Simulation platform machine learning framework

ML lies at the heart of a growing number of important features in the simulation platform. Before we introduced the ML framework to the simulation platform, ML development, training, and serving had consisted mainly of ad-hoc, non-reusable solutions. For example, ML developers implemented ML models directly in a simulator and trained the model on the fly when the simulator was running.

These one-off solutions quickly accumulated complexity within the simulator as developers implemented multiple models and added model versioning. The simulator became difficult to maintain and these different models took large amounts of RAM and CPU resources for training, which led simulator performance to degrade. In these types of scenarios, having custom top-to-bottom training and serving code for each model becomes untenable.

The Simulation team set out to build a single, efficient, and reusable framework for most ML training and workload serving  on our simulation platform. Our framework offers a mix of open source systems and components built in-house. It operates on four layers:

  • A Python ML library consisting of APIs and modules from which to construct an ML model on the simulation platform
  • An automatic training pipeline to train models and save them into a binary
  • A back-end service that manages all models’ metadata
  • A centralized module in the simulator that loads selected models into the simulation

In our simulation ML framework training workflow, the training pipeline imports a Python ML library, fetches and processes raw data from Apache Hive using Apache Spark, and trains the models automatically based on historical time series data. Once the pipeline finishes training with this data, it sends its metadata to the simulation database and checkpoint model instance, then saves the binary file in Uber’s storage service.

In our model-serving workflow, when our simulation back-end service receives requests to create simulations, it fetches related ML models’ metadata based on user settings in the requests and uses metadata to download model checkpoints to a local disk. After that, the simulation back-end service starts running simulators, which has a model factory. The model factory then imports its Python ML library and scans the checkpoint in the local disk, where it instantiates the related models and outputs the instances to the simulation core flow.

Figures 1 and 2 below show the machine learning framework’s training and serving workflow:  

Figure 1. The Automatic Training Pipeline (center) fetches raw data from Hive using Spark (above) and uses the Simulation ML Models (left) to save data to the Storage Service (right) and Simulation Database (bottom).
Figure 2. To create a simulation, the program first requests a simulation (top left). Next, it fetches backend service model metadata and inputs it in the database. The database then fetches checkpoints based on this metadata from its Storage Service and downloads checkpoints to its disc. These checkpoints then combine with Simulation ML Models (upper center) in the simulator, where the Model Factor instantiates models into the core flow.

 

In this framework, we largely decoupled our training and serving workflows. This change provides the flexibility model developers need to constantly evolve their models. With this system, if developers want to change the user behavior models, all they have to do is update the implementations in the Python ML library.

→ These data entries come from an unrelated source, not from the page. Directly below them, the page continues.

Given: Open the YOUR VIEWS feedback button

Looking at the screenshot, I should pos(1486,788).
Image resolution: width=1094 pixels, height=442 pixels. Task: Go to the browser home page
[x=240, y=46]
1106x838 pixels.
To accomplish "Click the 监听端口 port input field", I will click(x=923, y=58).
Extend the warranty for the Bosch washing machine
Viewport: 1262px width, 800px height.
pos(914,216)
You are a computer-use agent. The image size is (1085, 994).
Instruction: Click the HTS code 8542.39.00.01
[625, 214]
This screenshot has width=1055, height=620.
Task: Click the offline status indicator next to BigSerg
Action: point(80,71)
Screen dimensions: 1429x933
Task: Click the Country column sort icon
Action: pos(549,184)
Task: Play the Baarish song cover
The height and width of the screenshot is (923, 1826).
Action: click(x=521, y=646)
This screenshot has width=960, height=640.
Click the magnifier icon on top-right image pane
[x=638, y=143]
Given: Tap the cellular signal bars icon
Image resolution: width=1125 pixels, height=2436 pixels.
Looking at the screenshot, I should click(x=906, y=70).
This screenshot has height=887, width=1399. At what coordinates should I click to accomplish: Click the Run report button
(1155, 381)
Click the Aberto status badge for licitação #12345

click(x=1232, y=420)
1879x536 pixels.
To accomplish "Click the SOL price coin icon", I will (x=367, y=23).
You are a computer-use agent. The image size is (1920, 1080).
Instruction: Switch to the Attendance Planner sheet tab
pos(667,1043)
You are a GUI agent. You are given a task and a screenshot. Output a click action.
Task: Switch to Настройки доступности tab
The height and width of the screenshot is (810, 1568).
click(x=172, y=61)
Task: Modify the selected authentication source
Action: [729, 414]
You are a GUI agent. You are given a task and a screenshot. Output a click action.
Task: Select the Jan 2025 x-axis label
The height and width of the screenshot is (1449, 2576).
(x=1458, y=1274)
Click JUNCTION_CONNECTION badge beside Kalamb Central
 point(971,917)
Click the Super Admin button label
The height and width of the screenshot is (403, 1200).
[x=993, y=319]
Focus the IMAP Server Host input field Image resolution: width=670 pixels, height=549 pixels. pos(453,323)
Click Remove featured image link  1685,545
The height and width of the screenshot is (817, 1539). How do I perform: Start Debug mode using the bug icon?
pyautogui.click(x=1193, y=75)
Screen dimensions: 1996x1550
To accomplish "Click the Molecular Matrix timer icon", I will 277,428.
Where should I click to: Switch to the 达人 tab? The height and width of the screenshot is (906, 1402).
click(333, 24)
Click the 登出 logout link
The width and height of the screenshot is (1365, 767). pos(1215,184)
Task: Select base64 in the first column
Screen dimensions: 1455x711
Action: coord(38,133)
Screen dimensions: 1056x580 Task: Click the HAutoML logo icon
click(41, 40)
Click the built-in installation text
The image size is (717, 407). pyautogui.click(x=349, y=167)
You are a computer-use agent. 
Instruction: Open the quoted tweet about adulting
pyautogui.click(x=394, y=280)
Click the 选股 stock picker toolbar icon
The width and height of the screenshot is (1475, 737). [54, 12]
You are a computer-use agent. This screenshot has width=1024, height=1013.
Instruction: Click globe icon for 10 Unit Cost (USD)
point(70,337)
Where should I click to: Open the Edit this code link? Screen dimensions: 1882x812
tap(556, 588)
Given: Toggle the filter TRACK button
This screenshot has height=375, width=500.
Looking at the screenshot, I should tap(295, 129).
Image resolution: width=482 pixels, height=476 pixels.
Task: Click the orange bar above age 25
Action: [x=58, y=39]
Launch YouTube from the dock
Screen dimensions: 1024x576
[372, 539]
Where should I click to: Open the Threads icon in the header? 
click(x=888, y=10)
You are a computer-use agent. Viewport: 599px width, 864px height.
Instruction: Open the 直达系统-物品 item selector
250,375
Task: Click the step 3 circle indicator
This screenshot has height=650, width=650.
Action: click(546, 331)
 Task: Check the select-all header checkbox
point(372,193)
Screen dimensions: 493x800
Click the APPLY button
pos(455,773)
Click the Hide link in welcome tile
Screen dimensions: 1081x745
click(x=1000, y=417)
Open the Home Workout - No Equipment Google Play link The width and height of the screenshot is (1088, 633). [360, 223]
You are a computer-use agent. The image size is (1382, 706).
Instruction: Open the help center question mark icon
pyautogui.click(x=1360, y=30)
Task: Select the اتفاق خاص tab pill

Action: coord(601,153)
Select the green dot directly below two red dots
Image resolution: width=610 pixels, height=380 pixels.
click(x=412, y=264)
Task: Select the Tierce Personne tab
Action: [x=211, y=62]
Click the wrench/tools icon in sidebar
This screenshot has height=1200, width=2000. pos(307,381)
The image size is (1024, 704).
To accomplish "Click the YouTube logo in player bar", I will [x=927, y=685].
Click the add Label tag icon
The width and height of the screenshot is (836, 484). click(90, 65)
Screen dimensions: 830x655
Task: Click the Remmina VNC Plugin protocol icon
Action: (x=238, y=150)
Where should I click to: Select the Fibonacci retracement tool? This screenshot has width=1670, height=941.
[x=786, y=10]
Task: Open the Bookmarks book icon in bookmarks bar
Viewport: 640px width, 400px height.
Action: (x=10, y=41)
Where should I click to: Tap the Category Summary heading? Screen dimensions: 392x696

The framework will then automatically trigger the training pipeline and populate the latest model to all simulators.

By removing model training workloads from the simulator, we’ve simplified the complexity of the simulator to significantly improve its RAM and CPU usage. This change also increases the simulator’s throughput. Combined, these simplifications conserve hardware resources and improve system efficiency.  

The Marketplace Simulation team has used this framework to integrate several user behavior and other ML models onto the simulation platform in a standardized way.

How supply movement models improve marketplace simulation

As suggested by recent research on ride-sharing simulations, driver movement is a major factor in simulation accuracy and realism. On Uber’s Marketplace Simulation Platform, experimental Marketplace algorithms led to counterfactual matches, causing driver movement to be different than that reflected in real-world historical data. For example, a driver in the simulation may match with a different rider than they did in reality. In this case, the simulator could not simply reuse the historical driver movements to simulate the route, the length of the ride, and the drop-off location. In order to remedy this problem, we knew we needed to build a model that accurately simulated driver movement behaviors. With a proper movement model, we could enhance rider behavior models (e.g., the rider cancellation model) and reduce the noise in matching and pricing algorithms, which we do to ensure that our marketplace principles are upheld.

Accurately simulating each driver’s movement is a very challenging task because the simulated world runs on limited historical data and lacks many factors that can influence user behavior, such as traffic information, weather, and geographical data.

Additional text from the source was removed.